In India, the fast-moving consumer goods company witnessed healthy consumer sentiment across its categories. Revenue growth in Q2 of FY22 was in the low twenties with volume growth close to double-digits on a two-year CAGR basis, the company said.
Parachute Coconut Oil delivered in line with medium-term aspirations, while value-added hair oils posted a double-digit volume growth. Within the Saffola franchise, Saffola Edible Oils had a muted quarter, largely due to volatility in edible oil prices leading to trade destocking and partly owing to lower in-home consumption.
“Foods, on the other hand, continued to grow smartly and remained on course to clock Rs five billion in revenues this year. Premium Personal Care portfolios grew handsomely, albeit on a low base,” Marico
said in an exchange filing.
Also Read |
The digital-first brands, Beardo and Just Herbs, performed in line with expectations, it added.

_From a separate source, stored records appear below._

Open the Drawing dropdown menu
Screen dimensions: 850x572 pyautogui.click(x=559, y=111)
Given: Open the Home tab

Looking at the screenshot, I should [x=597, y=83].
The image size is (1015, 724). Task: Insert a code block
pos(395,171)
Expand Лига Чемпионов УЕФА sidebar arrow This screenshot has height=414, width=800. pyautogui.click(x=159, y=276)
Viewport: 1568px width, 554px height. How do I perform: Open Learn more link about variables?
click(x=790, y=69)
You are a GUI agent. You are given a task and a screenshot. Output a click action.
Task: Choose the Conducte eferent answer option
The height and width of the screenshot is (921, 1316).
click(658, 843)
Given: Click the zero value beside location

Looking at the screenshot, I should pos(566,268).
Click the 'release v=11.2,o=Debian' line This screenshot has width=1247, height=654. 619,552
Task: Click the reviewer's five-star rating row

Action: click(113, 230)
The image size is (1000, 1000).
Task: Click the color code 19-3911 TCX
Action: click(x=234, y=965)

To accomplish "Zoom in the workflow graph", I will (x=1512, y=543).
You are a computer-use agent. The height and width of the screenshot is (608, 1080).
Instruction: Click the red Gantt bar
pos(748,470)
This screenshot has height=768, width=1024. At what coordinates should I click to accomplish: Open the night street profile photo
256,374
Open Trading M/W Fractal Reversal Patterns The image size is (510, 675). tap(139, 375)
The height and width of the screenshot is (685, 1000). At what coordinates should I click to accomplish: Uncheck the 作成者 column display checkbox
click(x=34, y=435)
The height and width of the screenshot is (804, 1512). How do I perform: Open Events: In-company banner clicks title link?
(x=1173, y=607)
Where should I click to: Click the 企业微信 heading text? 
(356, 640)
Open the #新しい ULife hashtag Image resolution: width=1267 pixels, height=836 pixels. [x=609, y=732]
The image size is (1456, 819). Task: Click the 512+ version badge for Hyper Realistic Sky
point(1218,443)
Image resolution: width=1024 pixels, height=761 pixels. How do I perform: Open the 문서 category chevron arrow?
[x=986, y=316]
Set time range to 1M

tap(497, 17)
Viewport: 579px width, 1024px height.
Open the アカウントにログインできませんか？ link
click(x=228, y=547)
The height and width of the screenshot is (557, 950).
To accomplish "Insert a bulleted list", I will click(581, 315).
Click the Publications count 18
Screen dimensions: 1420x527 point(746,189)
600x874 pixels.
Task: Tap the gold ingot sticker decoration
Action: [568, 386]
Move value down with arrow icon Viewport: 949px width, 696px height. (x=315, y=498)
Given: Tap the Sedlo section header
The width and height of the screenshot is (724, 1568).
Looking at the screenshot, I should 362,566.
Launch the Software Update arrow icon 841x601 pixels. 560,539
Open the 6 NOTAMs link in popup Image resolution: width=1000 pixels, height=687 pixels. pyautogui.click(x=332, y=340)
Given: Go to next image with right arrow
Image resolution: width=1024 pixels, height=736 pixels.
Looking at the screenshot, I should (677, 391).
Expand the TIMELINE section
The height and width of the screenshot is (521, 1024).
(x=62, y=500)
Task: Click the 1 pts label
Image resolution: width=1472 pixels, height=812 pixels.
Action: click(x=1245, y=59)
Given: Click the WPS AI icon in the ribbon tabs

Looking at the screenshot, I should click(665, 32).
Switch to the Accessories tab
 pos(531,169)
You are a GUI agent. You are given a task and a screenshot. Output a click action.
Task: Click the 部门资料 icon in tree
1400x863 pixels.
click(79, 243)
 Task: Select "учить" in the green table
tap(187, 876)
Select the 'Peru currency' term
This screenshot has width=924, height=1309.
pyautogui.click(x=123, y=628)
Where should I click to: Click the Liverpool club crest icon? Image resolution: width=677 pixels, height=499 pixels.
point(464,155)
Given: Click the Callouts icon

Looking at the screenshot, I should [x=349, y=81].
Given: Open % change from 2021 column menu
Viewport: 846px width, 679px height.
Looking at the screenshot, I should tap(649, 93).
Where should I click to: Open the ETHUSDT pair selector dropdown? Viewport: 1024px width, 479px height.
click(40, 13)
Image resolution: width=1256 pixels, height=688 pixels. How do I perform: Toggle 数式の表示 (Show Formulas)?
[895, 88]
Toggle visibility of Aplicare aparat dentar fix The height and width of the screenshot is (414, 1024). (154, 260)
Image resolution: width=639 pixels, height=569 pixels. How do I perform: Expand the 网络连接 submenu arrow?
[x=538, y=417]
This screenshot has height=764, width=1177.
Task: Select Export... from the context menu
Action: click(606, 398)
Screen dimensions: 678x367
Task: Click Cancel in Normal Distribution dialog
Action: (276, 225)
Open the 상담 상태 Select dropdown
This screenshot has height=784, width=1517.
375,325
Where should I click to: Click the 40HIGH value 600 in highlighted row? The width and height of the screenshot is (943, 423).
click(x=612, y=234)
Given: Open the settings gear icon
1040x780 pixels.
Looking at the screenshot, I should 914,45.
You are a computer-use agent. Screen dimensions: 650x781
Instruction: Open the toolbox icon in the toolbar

Meanwhile, Marico’s international business delivered a double-digit constant currency growth as it saw a positive trend in all markets, except Vietnam, the company said.
Among key inputs, copra prices corrected further, crude remained firm, while edible oil prices oscillated at higher levels.
The company sees gross margin to be under pressure due to higher input costs, even as it expects a marginal improvement from the previous quarter. Operating margin is also expected to contract on-year, which is why Marico expects a modest bottom line growth in the quarter.
Core segments of coconut oil and value-added hair oils continued to post healthy trends, but the only exception is the edible oils portfolio which had a relatively weak quarter, Citi said while maintaining its 'buy' recommendation on Marico's stock.
Meanwhile, CLSA believes that Marico may report a healthy topline but margin contraction could drive modest earnings growth.
The company said it will strive to deliver sustainable and profitable volume-led growth over the medium term, by strengthening the brand equity of its core franchises and new growth engines.